Quote from dbphoenix:
For those who are interested, these charts will provide a visual to what was posted last Friday. If you haven't printed out those posts, or at least the latter one or two which include the entire sequence, I suggest you do so.
Unless you never opened a chart until last Friday, you know that the monthly is up, the weekly is up, the daily is up, and if you can tell up from down, you know that the hourly is/was up, unless you began trading at midnight, but that's not the focus of this exercise. By 1500 (all times are EST, regardless of what's on the chart), price had reached 3208 (all prices are +/-; this isn't math class). Why did it stop there? Because sellers ran out of buyers. That's all one needs to know. It then dropped to 3176. Why did it stop there? Because sellers weren't willing to sell for anything less. And that's all one needs to know there. If one had been trading this all night, the DLs that bigmoose drew would have been accurate. However, otherwise they are not necessary. Price is/was nonetheless rising. Or had been.
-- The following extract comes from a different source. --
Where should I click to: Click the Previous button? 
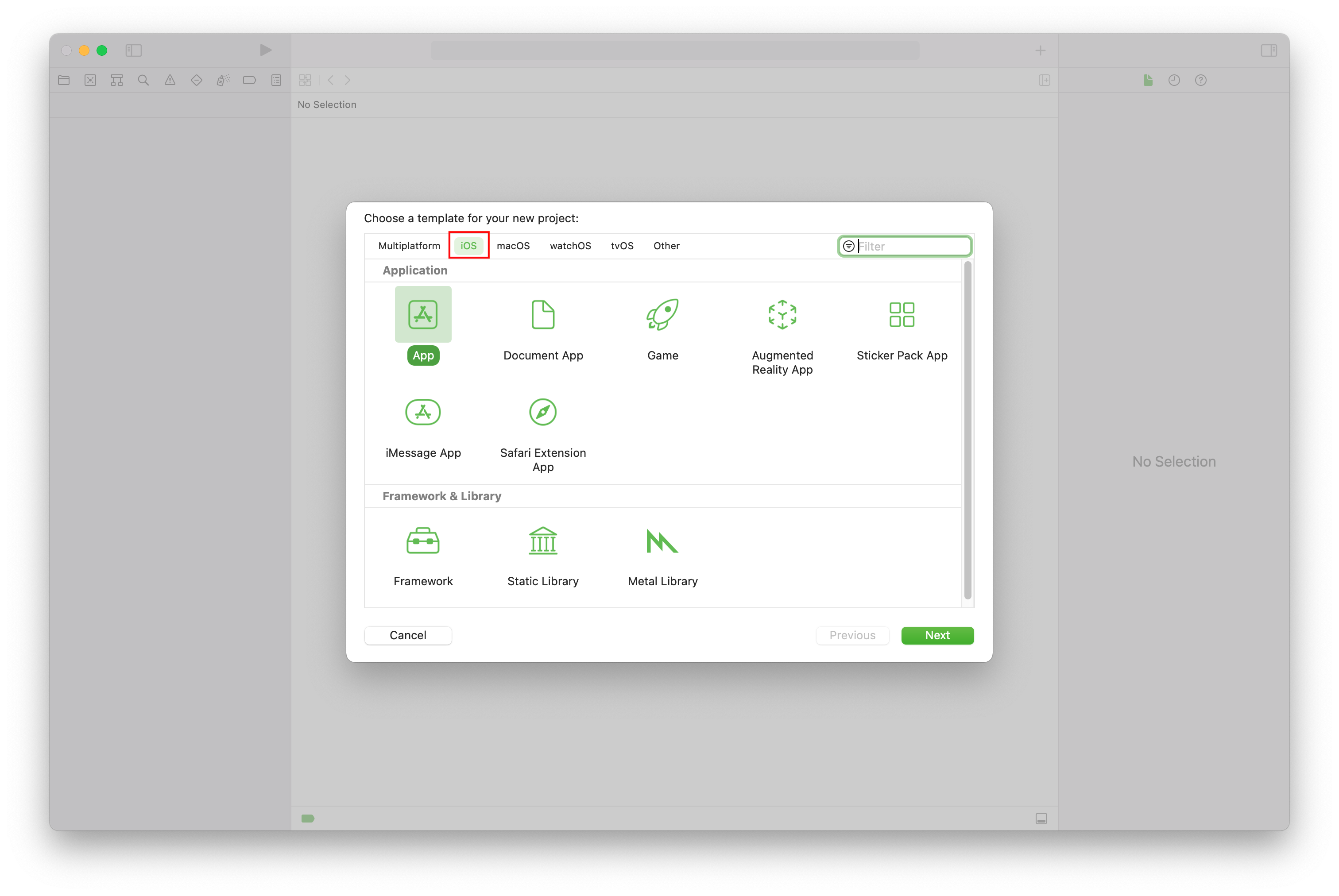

Which brings us to this hinge that so many have drawn. The "hinge" is not really a part of this. Nonetheless, this is not a hinge since it is not "filled with price". This is a range from 3208 to 3176 that resolves itself into a trading range between 3192 (the mean of the range) and 3203 (note how the last bar rejected the bottom reached by the bar five bars previous). It is not crucial that price hold above 3192. But the fact that it has by the time one has opened up the chart is informative. The Dog That Didn't Bark. It has not fallen by now, so . . .
The only line that matters, then, and the only one that matters with regard to the open, is the following:
![]()
You then have to determine exactly what it is you're going to look for when the market opens in a few minutes. How is what you have right in front of you going to help you make a trading decision?
Isn't that a midpoint though, and we avoid trading at midpoints?
Extremes are where we look for trades?